I work with rain (precipitation) time series, and would like to extract time statistics:
- precipitations per month
- precipitations per year
- precipitations per month and year
- precipitations per hour
- precipitations per month and hour
- mean precipitation, deviation, ...

I can create my own program to do it, but wonder if there is an already-made software to carry out these tasks. It would be great if it could create graphics as well.

Any tip is appreciated. Thank you very much in advance.


TS Contributor
I assume you have daily precipitation data across multiple months and years. There are many options for this, but there's no software that I know of that is specialized for this purpose. I use R for this sort of thing, but your problem is such a straight-forward task that it could be solved with any number of programs.

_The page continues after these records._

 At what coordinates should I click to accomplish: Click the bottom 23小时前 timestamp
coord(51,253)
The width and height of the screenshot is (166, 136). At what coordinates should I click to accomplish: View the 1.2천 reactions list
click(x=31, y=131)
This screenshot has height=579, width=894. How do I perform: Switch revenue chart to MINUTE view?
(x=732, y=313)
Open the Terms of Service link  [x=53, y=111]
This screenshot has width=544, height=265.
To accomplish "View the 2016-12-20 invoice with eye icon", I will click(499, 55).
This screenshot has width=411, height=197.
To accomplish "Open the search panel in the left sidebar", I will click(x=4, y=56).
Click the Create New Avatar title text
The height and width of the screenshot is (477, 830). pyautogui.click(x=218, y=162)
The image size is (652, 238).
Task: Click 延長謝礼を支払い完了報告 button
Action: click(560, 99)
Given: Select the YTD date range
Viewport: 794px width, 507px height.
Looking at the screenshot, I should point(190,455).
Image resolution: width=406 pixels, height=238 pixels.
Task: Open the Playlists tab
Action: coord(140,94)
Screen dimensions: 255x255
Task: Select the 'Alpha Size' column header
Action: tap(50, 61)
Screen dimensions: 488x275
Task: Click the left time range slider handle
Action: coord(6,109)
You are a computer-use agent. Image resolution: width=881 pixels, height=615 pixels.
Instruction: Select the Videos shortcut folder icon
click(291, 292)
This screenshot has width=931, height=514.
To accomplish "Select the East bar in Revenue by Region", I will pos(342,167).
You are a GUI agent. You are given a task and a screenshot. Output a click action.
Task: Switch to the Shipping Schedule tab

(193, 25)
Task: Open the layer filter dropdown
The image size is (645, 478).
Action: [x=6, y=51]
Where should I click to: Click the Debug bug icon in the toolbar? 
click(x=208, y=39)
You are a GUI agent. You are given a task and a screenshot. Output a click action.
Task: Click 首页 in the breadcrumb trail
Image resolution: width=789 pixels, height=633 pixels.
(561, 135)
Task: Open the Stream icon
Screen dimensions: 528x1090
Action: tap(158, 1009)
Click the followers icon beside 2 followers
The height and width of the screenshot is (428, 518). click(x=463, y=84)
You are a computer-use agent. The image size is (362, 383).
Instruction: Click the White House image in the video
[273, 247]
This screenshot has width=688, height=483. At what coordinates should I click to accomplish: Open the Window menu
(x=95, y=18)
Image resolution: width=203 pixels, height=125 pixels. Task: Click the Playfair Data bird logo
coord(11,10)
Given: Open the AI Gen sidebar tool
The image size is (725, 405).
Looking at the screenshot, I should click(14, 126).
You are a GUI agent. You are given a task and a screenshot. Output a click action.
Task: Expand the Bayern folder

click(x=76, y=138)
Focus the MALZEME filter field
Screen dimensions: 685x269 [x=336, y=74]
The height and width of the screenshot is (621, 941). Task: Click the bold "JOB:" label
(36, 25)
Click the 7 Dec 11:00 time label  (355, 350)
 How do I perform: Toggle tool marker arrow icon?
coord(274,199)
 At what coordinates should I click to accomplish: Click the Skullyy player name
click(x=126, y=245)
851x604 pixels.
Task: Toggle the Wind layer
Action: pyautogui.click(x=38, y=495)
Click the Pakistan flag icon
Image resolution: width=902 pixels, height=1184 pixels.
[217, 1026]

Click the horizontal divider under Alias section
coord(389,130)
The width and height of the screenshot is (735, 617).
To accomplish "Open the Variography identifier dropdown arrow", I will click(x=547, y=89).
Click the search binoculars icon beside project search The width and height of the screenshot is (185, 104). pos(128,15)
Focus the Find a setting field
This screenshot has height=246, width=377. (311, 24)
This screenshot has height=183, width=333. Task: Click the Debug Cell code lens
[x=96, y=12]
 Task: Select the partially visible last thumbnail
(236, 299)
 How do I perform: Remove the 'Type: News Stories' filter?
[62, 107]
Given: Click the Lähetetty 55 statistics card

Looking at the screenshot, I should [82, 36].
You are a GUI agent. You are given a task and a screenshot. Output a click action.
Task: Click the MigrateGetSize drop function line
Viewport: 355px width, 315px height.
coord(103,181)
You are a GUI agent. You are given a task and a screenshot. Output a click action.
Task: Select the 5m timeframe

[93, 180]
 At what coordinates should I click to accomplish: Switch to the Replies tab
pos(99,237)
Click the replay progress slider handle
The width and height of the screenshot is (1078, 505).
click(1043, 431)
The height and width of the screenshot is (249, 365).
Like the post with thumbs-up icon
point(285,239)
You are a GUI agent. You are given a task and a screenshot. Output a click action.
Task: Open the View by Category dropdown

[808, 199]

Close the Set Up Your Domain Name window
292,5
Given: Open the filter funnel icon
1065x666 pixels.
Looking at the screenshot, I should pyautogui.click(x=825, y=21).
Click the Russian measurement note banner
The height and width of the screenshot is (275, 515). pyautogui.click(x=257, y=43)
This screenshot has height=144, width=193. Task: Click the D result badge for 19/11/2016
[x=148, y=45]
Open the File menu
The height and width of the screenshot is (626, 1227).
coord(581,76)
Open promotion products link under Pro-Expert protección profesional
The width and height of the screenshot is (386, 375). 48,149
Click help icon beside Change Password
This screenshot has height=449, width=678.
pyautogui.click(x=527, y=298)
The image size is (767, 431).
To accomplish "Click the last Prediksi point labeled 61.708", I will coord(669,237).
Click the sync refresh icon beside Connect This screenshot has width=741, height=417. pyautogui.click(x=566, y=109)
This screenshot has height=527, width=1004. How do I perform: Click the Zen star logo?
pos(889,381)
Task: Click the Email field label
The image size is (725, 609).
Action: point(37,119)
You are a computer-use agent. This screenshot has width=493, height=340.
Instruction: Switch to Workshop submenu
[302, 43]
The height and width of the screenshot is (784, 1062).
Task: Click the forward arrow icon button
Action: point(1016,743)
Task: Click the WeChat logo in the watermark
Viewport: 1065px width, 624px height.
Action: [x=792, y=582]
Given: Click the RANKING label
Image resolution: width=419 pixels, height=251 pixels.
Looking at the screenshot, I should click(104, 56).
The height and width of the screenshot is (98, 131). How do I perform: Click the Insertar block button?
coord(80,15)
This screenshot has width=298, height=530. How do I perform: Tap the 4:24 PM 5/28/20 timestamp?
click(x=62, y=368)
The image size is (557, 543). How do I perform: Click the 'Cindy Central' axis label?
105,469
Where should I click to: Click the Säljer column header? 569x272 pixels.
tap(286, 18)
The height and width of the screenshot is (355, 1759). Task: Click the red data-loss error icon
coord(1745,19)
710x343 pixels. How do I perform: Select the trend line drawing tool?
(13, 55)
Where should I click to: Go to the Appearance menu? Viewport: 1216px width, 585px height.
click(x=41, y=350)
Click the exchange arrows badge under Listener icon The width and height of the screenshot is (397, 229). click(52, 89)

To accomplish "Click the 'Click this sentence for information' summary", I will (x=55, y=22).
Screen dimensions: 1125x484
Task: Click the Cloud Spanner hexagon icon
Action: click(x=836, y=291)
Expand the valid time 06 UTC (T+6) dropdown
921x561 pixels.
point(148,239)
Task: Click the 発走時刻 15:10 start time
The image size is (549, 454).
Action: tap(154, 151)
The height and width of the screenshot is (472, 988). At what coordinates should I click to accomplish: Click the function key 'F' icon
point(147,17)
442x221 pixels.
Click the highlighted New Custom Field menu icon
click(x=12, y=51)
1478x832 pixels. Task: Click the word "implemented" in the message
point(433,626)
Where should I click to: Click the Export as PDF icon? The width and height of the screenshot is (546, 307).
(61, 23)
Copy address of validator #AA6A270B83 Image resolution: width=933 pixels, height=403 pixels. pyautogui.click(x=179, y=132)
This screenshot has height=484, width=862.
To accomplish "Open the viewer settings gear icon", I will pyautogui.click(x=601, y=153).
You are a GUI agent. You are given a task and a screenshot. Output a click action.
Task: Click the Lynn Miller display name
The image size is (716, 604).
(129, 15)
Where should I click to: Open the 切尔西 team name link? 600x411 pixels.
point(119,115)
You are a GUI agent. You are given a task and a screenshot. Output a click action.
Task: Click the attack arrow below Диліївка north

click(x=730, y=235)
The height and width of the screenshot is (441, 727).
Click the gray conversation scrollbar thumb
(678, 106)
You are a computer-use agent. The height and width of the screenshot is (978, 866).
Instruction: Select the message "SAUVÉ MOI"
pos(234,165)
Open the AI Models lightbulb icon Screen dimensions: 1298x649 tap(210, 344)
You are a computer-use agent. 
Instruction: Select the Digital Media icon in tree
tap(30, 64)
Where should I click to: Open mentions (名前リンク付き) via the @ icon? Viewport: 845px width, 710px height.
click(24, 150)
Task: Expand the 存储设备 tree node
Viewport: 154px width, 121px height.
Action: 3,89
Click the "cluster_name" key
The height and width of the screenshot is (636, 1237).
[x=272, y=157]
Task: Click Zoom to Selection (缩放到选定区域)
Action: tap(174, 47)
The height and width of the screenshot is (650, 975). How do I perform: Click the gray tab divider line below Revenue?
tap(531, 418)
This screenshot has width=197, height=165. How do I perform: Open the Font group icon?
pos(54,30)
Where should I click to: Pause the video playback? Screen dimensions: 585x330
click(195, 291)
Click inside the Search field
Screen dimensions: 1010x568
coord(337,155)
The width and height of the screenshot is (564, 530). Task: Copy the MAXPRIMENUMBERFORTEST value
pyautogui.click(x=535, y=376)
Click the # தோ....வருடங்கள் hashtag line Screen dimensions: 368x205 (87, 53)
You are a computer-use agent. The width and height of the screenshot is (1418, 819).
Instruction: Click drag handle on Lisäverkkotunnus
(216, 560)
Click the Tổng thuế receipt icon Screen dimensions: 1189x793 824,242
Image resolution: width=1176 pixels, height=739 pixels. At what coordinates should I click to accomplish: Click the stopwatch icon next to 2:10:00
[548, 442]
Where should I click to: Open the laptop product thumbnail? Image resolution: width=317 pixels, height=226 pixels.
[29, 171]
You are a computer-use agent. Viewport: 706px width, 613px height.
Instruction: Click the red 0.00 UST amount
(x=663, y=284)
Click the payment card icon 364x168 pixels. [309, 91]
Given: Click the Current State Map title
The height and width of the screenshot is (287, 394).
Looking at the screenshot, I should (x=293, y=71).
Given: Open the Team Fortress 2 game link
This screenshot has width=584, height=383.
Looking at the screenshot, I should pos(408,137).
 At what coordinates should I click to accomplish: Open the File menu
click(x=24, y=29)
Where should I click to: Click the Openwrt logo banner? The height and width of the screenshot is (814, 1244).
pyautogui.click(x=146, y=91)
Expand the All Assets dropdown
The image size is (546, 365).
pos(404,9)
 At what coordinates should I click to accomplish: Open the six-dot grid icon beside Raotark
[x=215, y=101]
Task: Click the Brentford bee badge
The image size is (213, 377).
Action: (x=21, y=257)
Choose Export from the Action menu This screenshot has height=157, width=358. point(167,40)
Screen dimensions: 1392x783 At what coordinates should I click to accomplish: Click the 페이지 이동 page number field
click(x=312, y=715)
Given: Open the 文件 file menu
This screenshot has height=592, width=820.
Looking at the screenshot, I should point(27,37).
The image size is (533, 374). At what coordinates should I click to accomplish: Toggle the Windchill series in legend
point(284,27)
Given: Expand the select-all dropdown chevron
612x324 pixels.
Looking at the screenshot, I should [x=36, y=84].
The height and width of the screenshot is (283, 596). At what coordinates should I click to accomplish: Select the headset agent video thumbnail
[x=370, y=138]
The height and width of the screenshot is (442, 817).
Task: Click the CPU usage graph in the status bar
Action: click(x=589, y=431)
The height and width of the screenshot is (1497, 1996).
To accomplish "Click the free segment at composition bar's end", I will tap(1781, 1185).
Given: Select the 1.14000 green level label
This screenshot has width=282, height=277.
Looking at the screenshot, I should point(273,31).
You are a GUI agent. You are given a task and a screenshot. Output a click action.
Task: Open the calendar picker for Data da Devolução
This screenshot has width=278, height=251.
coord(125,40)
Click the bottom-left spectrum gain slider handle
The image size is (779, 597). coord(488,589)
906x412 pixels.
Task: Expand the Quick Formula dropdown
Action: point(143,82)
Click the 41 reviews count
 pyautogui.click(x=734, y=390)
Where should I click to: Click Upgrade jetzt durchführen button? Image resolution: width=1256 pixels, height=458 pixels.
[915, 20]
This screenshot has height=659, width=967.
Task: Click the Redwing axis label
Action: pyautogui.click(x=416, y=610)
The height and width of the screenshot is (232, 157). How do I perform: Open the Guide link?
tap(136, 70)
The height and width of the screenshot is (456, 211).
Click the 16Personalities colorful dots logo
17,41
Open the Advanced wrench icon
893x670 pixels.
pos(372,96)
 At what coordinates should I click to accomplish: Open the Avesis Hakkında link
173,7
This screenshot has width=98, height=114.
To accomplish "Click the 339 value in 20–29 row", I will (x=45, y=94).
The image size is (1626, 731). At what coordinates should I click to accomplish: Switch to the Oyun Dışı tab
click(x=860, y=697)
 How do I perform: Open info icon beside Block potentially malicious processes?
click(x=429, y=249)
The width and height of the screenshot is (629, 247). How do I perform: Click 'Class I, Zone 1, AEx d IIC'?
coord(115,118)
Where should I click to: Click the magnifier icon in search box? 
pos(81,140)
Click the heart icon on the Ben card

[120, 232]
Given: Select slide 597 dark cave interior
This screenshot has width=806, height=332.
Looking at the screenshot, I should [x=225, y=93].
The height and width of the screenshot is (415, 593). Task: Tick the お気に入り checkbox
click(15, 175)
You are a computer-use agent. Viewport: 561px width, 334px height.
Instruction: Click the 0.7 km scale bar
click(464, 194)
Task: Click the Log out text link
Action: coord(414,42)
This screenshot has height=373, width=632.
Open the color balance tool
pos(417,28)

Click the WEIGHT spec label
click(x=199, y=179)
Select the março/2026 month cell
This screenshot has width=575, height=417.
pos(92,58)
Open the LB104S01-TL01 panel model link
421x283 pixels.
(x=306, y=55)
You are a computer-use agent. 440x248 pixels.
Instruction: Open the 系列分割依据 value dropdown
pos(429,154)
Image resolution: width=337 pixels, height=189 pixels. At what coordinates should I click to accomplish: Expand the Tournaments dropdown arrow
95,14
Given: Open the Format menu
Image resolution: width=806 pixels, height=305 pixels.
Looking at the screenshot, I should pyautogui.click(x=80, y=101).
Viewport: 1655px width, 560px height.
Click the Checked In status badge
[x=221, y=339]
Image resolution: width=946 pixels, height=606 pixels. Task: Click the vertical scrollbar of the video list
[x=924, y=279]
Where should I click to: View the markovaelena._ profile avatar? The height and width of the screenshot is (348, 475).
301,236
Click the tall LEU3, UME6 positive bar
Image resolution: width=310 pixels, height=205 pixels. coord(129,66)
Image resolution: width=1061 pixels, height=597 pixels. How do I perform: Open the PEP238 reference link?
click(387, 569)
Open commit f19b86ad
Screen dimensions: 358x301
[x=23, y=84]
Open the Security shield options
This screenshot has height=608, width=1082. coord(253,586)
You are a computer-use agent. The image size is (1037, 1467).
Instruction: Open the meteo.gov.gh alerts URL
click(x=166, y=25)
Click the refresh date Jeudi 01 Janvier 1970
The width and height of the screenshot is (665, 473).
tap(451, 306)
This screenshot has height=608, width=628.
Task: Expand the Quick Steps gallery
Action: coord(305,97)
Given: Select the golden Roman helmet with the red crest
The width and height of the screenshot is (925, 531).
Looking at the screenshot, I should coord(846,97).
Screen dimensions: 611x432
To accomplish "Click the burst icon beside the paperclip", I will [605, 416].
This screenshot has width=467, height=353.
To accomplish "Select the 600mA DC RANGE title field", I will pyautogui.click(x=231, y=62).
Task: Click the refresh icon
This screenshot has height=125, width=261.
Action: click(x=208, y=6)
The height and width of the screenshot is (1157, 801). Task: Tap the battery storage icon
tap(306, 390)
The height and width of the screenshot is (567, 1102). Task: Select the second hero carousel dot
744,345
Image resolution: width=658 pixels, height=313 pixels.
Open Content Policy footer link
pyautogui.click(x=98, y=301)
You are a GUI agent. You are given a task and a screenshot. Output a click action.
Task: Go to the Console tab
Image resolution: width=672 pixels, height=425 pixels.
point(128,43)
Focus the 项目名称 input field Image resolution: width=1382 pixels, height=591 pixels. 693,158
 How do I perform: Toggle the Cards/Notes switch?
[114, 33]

On a side note, analysis of precipitation data has been a problem for most people. The large majority of studies describing variation in precipitation usually calculate mean precipitation. This is OK for annual measures, but is problematic for data derived from daily or monthly (i.e. small scale) measures of precipitation. This is because precipitation is not normally distributed and is bounded at zero. That is, there can't be negative precipitation. And, most commonly in all environments, precipitation will have a value of 0 (except, say, on Mount Wai-‘ale-‘ale in Hawaii). Yes, there are numerous graphs of precipitation in the scientific literature that show standard error bars dipping below zero. So, my strong advice is to model precipitation using either Poisson or Gamma distributions. In the latter case, you'll need to add a very small adjustment (0.0000001) to the zero values to make the analysis run, since Gamma is positive. At the very least for calculating summary statistics (like you requested), you should use the median rather than the mean value.


Ambassador to the humans
Or you could model it as a mixture of a Gamma and a point mass at 0. Essentially this would be modeling two things - the probability precipitation will occur and the distribution of measured precipitation when precipitation is actually present.


TS Contributor
Good point, Dason. Yes, Dason's approach (aka a "hurdle" model) is especially useful if the precipitation data has more zeroes than expected from a Gamma or Poisson (i.e. zero-inflated). This might be expected in desert environments.

There are several tools in R for mixture models of this sort. There are few, however, for this kind of modeling when you have random effects. That's just something to be aware of.
Thank you very much, guys.

I'm downloading R software and will try to extract statistics and to model it.

Should I try the same Gamma distribution if I'd like to model the flow of a river?


TS Contributor
The flow of the river can definitely be modeled as a Gamma distribution. This, of course, assumes that the river isn't influenced by tides or something (i.e. has zero or negative flow).